According to federal court documents from the U.S. District Court in Northern California, XPO Last Mile agreed to pay 3,772 class members $5.5 million to end a lawsuit that was originally filed in December 2016.
The lawsuit claims that XPO Last Mile failed to provide legally compliant meal and rest breaks, failed to pay wages for all hours worked, waiting time penalties, reimbursement of business expenses and legally compliant pay stubs, according to settlement documents.
If every class member participates in the settlement, each driver will receive an average of $935.18.
Ibanez v. XPO Last Mile
In a lawsuit filed in 2016, Hector Ibanez, on behalf of thousands of other XPO Last Mile drivers in California, accuse the company of misclassifying them as independent contractors. Accordingly, the drivers claim they were not paid for certain hours afforded to employees.
More specifically, the lawsuit states that drivers worked in excess of 12 hours in a day and 40 hours in a week. However, they were not paid overtime because of their misclassification as independent drivers.
Considering drivers were not paid for overtime hours, the lawsuit claims that the rate they were paid when accounting for those hours falls below the minimum wage. This includes not receiving pay for meal and rest periods required under California wage laws.

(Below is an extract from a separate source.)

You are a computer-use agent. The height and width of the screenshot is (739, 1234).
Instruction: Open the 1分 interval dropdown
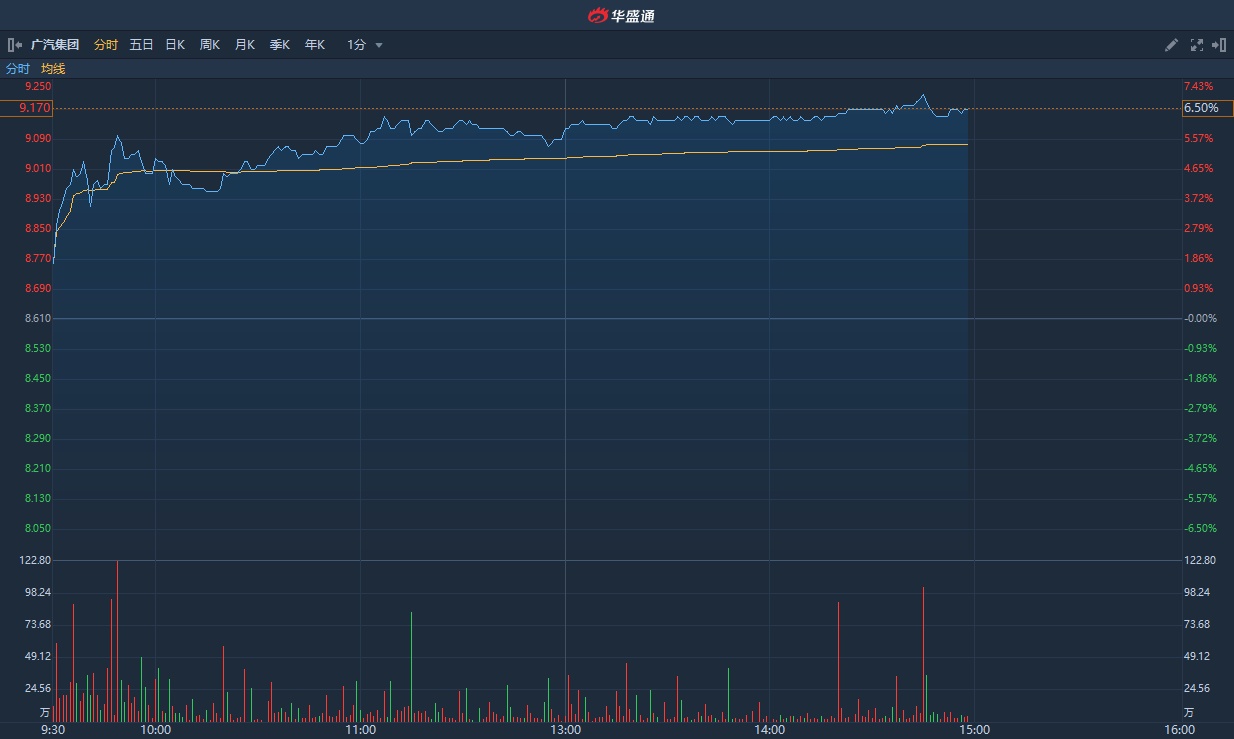tap(357, 45)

Under the assumption that drivers were due these unpaid wages, the lawsuit claims that XPO Last Mile consequently violated laws regarding wages not timely paid upon termination and noncompliant wage statements.
Company’s other wage cases in California
Although the lawsuit did not go into details regarding misclassification, several other similar lawsuits have been pending during litigation. For the most part, wage lawsuits in California have been an uphill battle for XPO.
At least two other lawsuits against XPO Last Mile were settled just before or around the same time as the Ibanez case.
- In Carter v. XPO Last Mile, filed in March 2016, XPO reached a settlement agreement in June worth $16.5 million.
- Garcia v. Macy’s West Stores, XPO Logistics reached a preliminary settlement of $3.5 million in May.
In the Carter case, the complaint explains how XPO controls nearly all aspects of Last Mile drivers’ operations, including delivery routes, physical appearances and determining truck specs.